But there is loathing.
Rage.
Like currents moving beneath his hard flesh, the rush of waters pushing against a marble cave. He is tensed against it, this rage pulsing in him, his hands clenching into fists at his sides.
A crack in his marble mask—his upper lip curls, just a bit, fleeting, and he growls his command, “Stand.”
That growl in his voice, that undercurrent of rage, it’s unusual, not like a beast’s snarl, but distant somehow. Cold. The faraway whistling of a sharp wind through mountains.
It tingles down my bones, all the way to my curling toes.
I drop my gaze to his boots, then slide it across to the inhaler that lies just a touch away from him, motionless on the black ice.
I don’t even think before I reach out for it, I just do. But before the gloved barrier of my fingertips can touch it, the winter fae has moved, faster than any of the fae I have ever seen.

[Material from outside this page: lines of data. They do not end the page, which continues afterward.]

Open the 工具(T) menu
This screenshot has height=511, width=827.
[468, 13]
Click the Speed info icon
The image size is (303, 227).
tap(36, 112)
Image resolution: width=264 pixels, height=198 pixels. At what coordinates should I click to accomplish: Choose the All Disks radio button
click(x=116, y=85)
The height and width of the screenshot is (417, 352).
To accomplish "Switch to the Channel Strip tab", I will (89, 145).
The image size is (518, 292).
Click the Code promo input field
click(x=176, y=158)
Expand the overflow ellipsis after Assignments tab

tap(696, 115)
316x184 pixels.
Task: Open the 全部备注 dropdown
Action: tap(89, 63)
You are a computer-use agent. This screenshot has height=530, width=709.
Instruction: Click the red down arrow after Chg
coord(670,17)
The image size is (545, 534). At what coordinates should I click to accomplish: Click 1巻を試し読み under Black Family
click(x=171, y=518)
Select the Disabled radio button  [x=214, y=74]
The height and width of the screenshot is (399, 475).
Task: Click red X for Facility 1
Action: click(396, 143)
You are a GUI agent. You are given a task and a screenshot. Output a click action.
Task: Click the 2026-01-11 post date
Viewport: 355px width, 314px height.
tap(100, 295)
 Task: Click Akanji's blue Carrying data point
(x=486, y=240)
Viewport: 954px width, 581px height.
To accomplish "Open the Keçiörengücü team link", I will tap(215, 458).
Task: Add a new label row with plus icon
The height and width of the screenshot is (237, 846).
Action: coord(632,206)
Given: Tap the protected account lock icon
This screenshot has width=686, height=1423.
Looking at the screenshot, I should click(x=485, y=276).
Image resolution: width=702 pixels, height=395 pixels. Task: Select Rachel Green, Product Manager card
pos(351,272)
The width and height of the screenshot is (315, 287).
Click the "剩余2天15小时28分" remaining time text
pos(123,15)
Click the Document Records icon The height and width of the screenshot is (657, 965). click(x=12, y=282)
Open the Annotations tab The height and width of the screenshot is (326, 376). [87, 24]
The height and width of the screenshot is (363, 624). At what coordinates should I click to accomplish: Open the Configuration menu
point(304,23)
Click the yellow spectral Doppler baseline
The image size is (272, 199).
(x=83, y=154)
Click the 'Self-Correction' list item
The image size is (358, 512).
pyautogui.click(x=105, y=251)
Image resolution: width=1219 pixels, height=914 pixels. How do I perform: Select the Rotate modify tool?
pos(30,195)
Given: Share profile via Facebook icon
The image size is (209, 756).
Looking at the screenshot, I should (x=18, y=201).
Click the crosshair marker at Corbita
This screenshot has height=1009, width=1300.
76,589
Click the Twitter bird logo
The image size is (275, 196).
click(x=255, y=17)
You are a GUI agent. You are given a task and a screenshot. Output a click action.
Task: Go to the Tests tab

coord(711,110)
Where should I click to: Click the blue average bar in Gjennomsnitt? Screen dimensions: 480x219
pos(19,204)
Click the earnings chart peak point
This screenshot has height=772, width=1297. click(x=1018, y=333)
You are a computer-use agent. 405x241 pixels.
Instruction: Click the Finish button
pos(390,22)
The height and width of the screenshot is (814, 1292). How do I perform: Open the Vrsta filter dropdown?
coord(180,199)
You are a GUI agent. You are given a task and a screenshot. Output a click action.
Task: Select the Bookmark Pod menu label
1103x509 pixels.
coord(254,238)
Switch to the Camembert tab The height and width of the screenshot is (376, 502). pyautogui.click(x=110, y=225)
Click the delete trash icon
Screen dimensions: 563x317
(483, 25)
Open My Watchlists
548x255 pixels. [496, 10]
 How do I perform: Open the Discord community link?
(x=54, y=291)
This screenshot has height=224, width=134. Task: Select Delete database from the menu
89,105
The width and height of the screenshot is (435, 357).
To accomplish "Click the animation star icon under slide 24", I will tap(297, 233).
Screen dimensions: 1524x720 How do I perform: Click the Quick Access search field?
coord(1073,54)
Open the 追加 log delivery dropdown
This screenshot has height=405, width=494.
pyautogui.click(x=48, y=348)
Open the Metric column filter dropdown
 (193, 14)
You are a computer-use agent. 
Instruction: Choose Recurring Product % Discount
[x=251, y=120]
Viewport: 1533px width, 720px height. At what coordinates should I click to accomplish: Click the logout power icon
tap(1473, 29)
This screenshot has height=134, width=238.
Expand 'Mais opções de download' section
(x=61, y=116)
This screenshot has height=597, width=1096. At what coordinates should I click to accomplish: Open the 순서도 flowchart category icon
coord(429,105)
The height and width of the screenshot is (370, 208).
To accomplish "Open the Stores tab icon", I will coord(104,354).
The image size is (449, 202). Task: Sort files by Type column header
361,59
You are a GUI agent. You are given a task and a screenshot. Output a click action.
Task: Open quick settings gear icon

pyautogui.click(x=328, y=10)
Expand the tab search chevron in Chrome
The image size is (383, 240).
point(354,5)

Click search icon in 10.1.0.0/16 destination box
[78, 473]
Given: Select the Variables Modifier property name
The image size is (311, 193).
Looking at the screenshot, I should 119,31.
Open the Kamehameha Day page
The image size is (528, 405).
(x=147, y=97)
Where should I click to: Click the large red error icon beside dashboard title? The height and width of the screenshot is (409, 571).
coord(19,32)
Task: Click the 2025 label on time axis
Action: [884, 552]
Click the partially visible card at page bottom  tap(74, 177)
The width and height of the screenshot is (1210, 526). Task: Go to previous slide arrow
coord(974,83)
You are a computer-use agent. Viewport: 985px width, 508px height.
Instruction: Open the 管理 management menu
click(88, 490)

This one moves in a way that shudders ice through the air, a mist, a freezing breeze that wisps around me.
And in that moment, less than a heartbeat, a fraction of a second, his boot is pressing down on my hand.
A hollow cry ripples out from me.
I freeze, eyes wide and latched onto his foot flattened on my splayed hand.
“I said,” he snarls the words, slick with frost, “stand.”
The pathetic squeak of my whimper is cut off.
He snatches me, a hand grabbing me by the scruff of the neck.
I’m hoisted off the road.
The bite of the air lashes at my wet cheeks as I’m hauled some stumbling steps—until the black ice goes still beneath the toes of my boots, and I blink on the wash of light in front of me.
I stare at the streams of blood falling down from the net.
Tension bolts me in place, a rigidness like nothing I’ve ever felt, and all I can do is watch the rainfall of crimson blood.
The warrior slides his cold hand from the scruff of my jacket to my nape—then, fingers digging into the underside of my jaw, he forces my face upwards…
Until I’m staring at Emily.
Her body.
Her corpse.
His work.
He makes me look at the shredded flesh, the torn face, the mangled scream frozen in winter.
It isn’t lost on me.
This is a warning.
A threat.
He doesn’t have to say it.
He doesn’t have to spell it out.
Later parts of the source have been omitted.